Three years ago, when AI chip startup Nervana ventured into the uncharted territory of designing custom AI accelerators, the company’s move was less perilous than it might have been, thanks to an ASIC expert that Nervana — now owned by Intel — sought for help.
That ASIC expert was eSilicon.
Two industry sources independently told EE Times that eSilicon worked on Nervana’s AI ASIC and delivered it to Intel after the startup was sold. eSilicon, however, declined to comment on its customer.
Nervana’s first-generation AI ASIC, called Lake Crest, was one of the most-watched custom designs for AI accelerators.
Leveraging its own cumulative work with the customer on the design of AI/2.5D systems, Santa Clara, California-based eSilicon rolled out this week a machine-learning AI platform called “neuASIC.” The platform includes “a library of AI-targeted functions that can be quickly combined and configured to create custom AI algorithm accelerators,” explained eSilicon.
A novice AI chip designer could be advised to lean on someone like eSilicon just as Nervana did. After all, the ASIC expert could give some comfort and solid technology foothold in AI ASICs backed by its own real-world experience.
With many companies planning AI chips optimized for certain AI workloads, their biggest roadblock is the constant state of change in AI algorithms. As Patrick Soheili, vice president of business and corporate development at eSilicon, noted, everyone knows that ASICs provide the best power and performance for AI acceleration. But an incautious designer could end up with a static ASIC that’s obsolete on arrival.
That’s where eSilicon hopes to come in.
By using such tools as a Design Profiler and AI Engine Explorer, a variety of IP — some developed by eSilicon and others from third parties — available on the neuASIC platform can be configured as “AI tiles,” explained the company. By turning a knob on eSilicon’s tools, customers can do early power, performance, and area analysis of various candidate architectures, noted Soheili.

* * * *

#### What this task involves:
In the article about eSilicon's AI chip platform, what is the stretch from "Three years ago, when" through "expert was eSilicon."? Set it down word for word. The data that comes next is not needed for anything here.

* * * *

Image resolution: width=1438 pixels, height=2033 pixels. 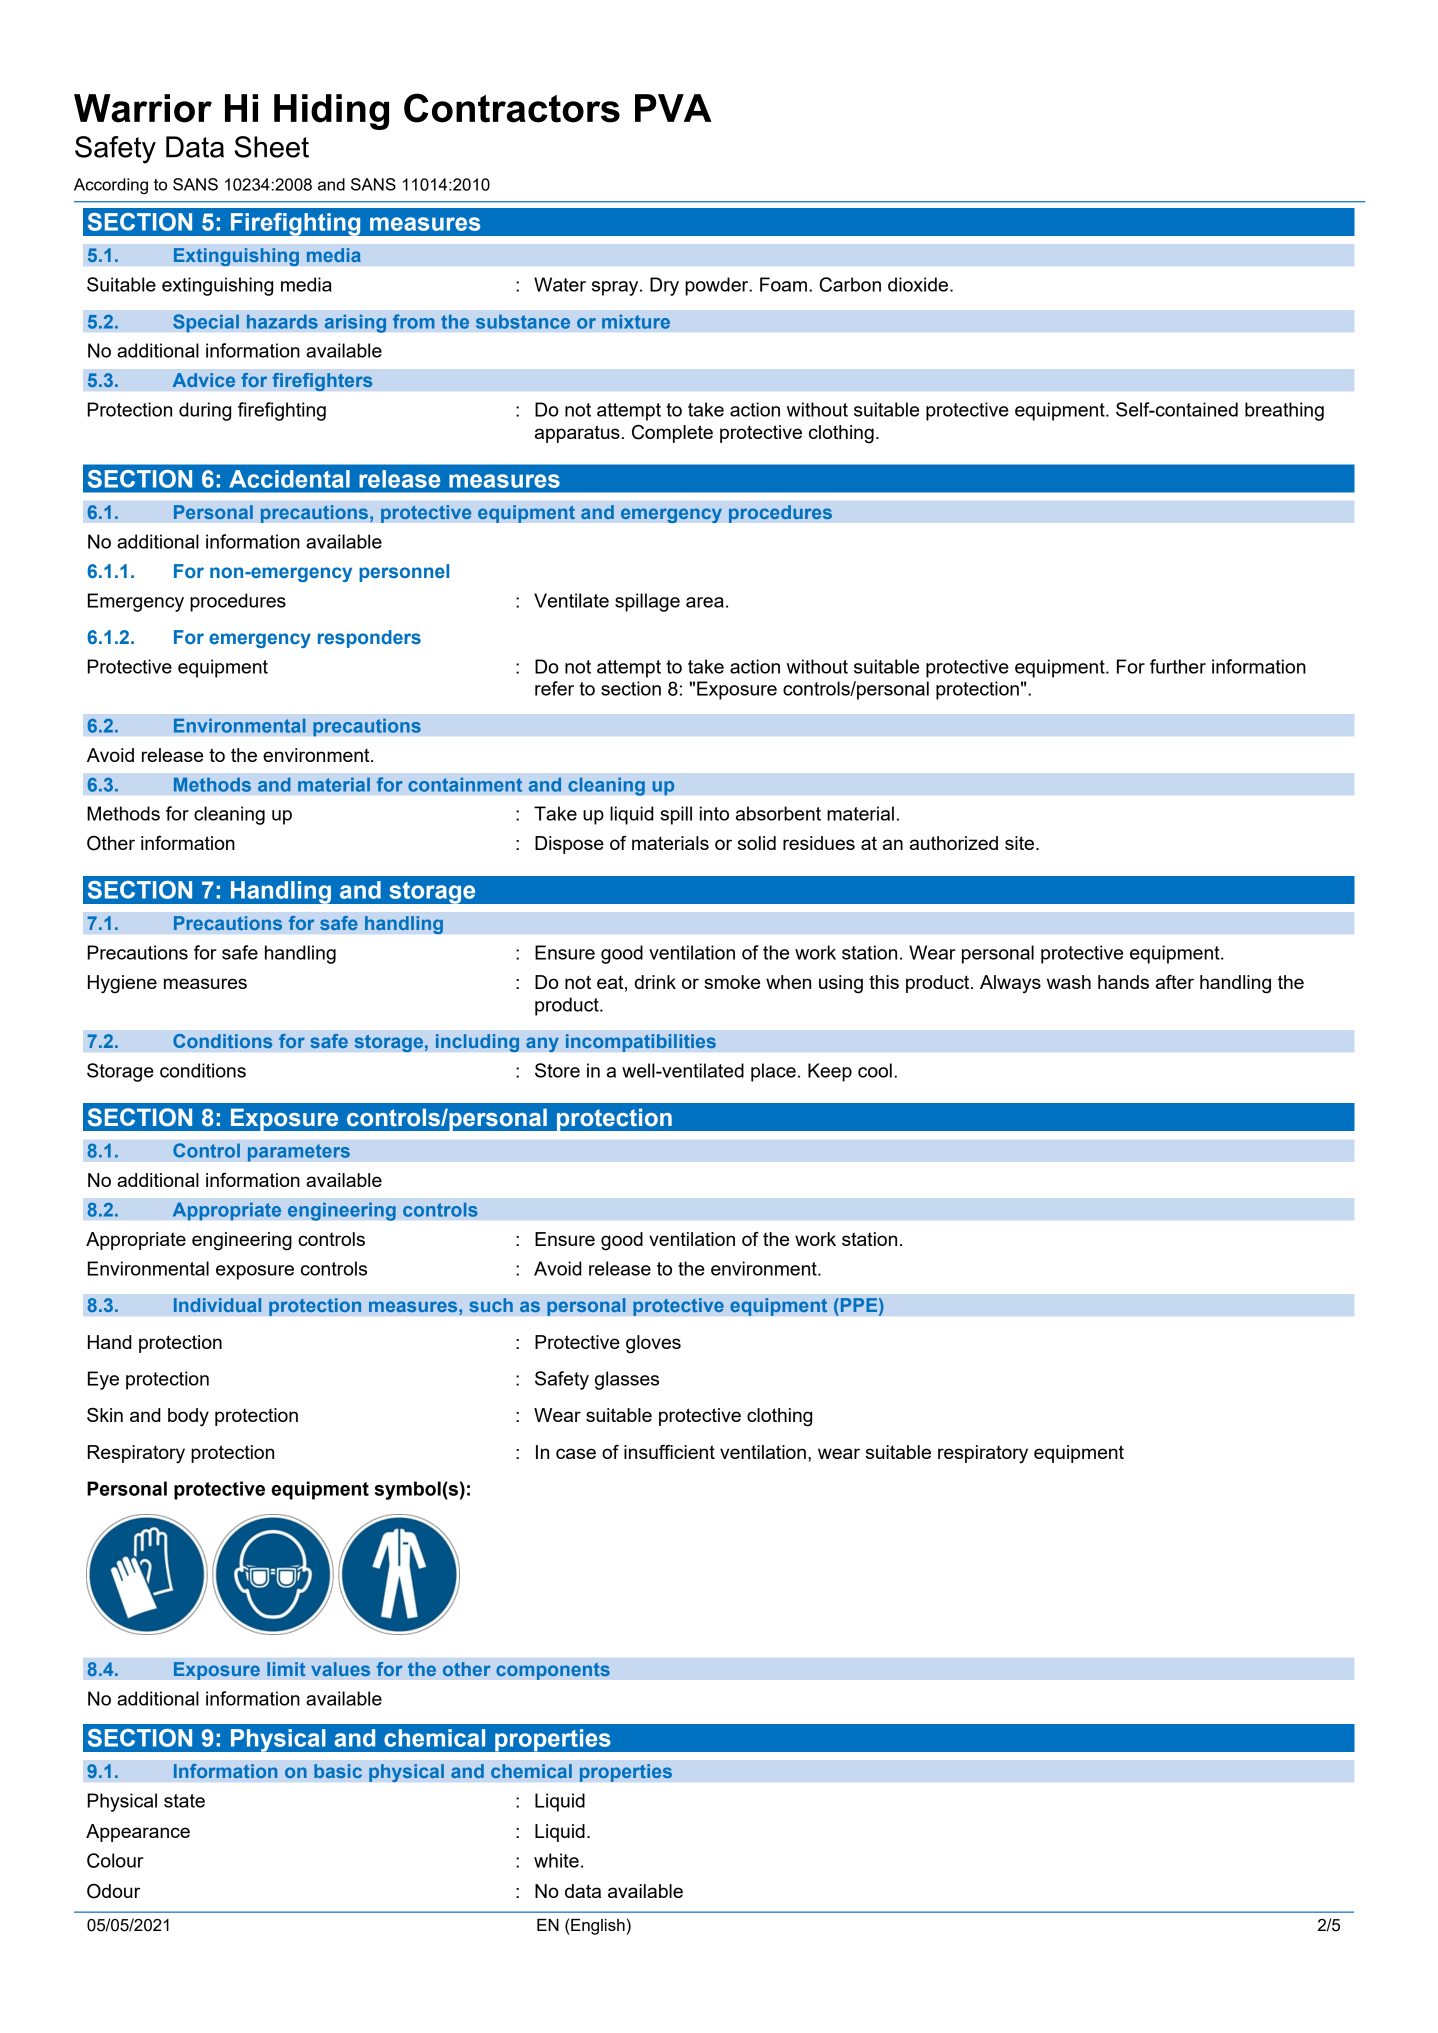 What do you see at coordinates (1284, 411) in the screenshot?
I see `breathing` at bounding box center [1284, 411].
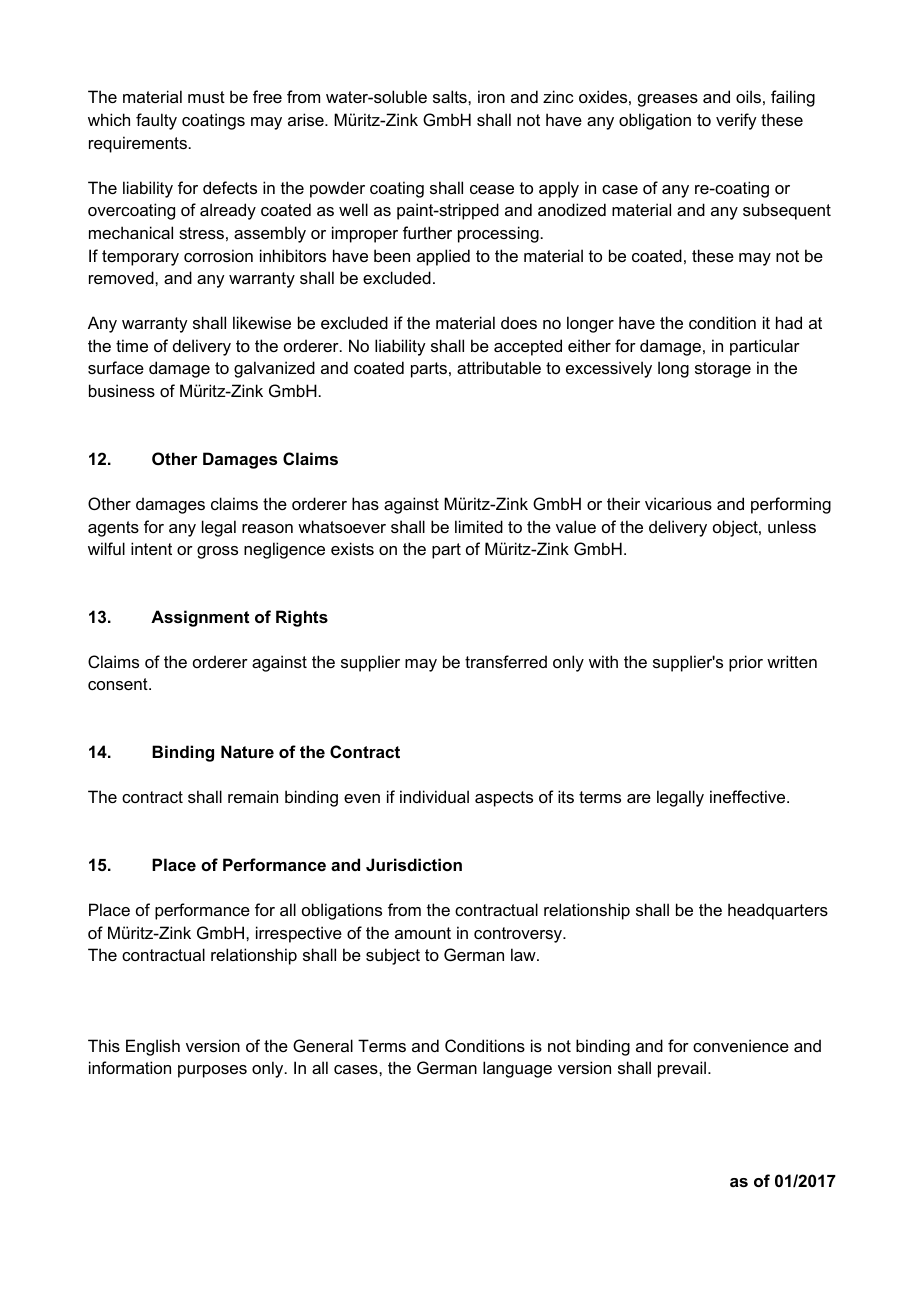 The image size is (924, 1307). What do you see at coordinates (517, 1069) in the screenshot?
I see `language` at bounding box center [517, 1069].
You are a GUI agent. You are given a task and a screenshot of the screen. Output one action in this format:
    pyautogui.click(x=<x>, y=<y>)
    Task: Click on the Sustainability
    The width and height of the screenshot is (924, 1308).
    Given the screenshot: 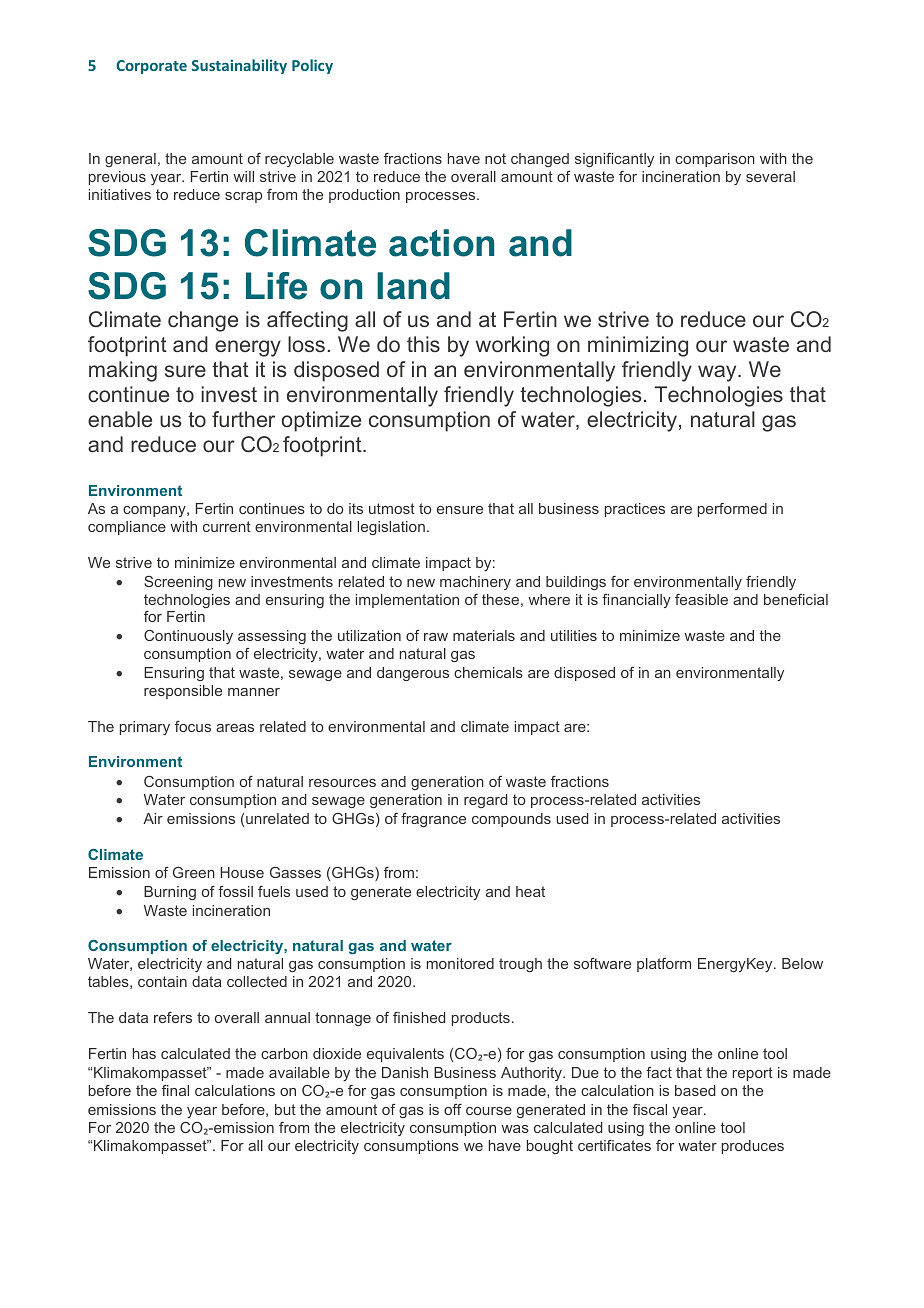 What is the action you would take?
    pyautogui.click(x=239, y=66)
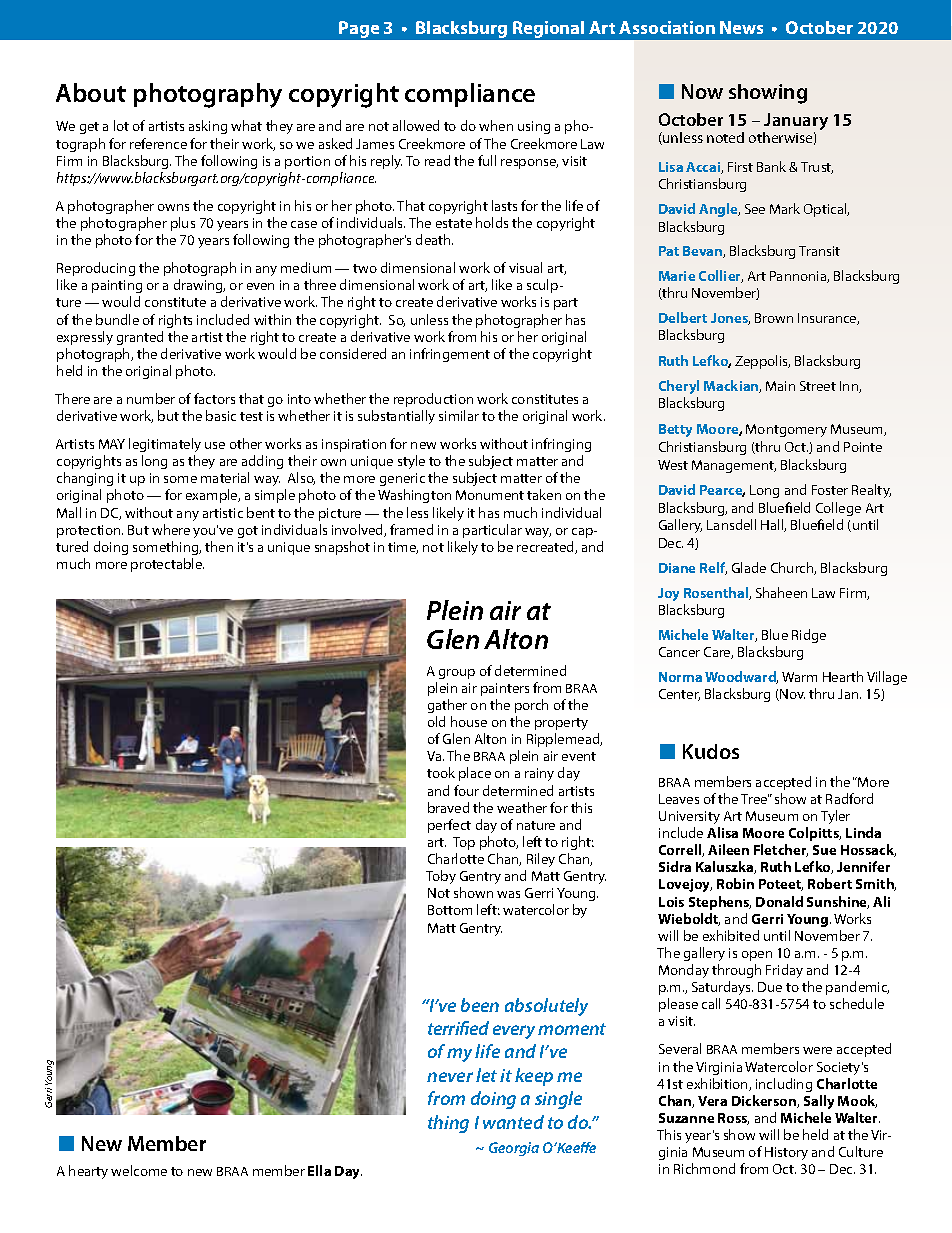 The width and height of the document is (952, 1233). What do you see at coordinates (490, 495) in the document?
I see `Monument` at bounding box center [490, 495].
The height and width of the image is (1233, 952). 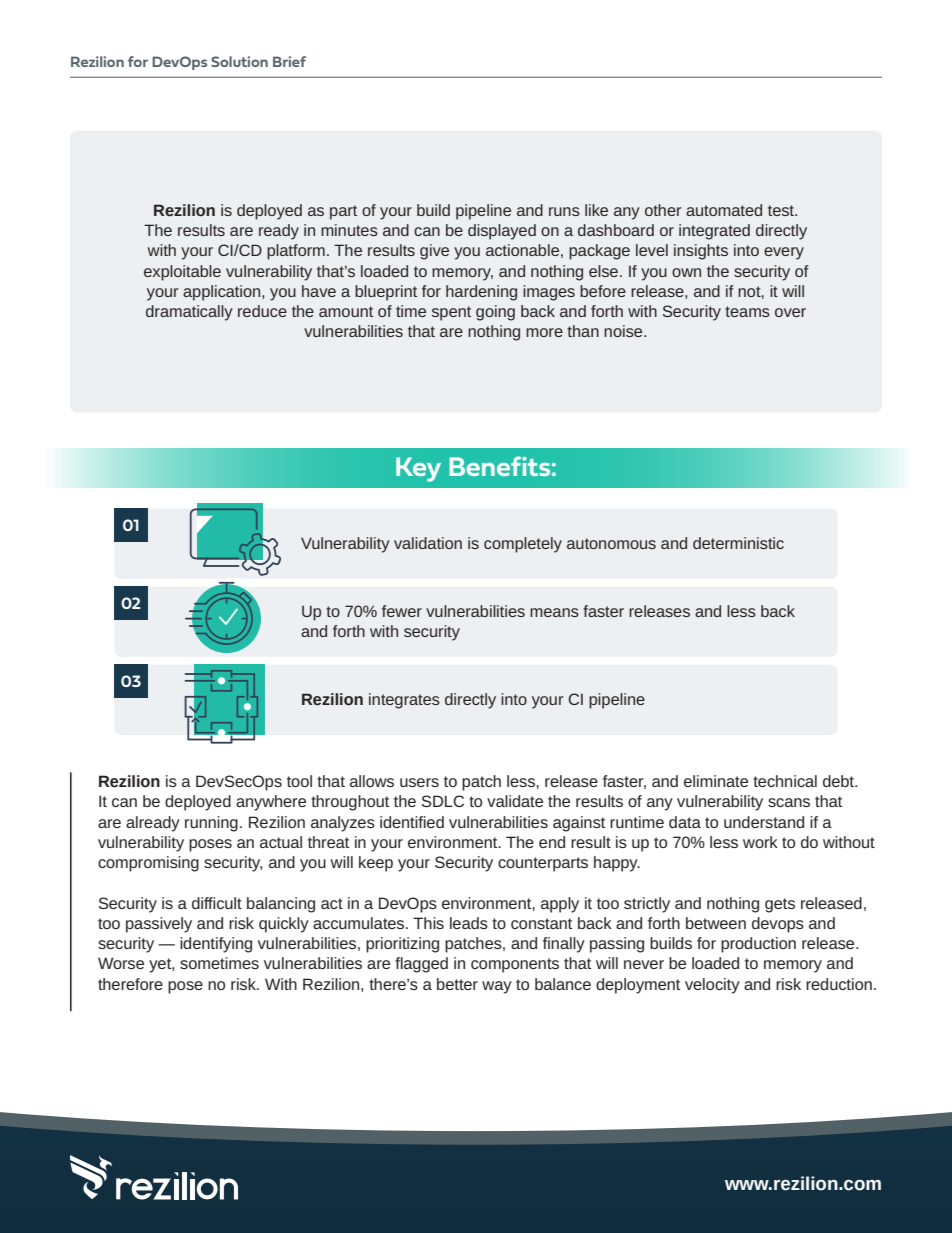 I want to click on Solution, so click(x=239, y=61).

* * * *

#### Response below:
Three years ago, when AI chip startup Nervana ventured into the uncharted territory of designing custom AI accelerators, the company’s move was less perilous than it might have been, thanks to an ASIC expert that Nervana — now owned by Intel — sought for help.
That ASIC expert was eSilicon.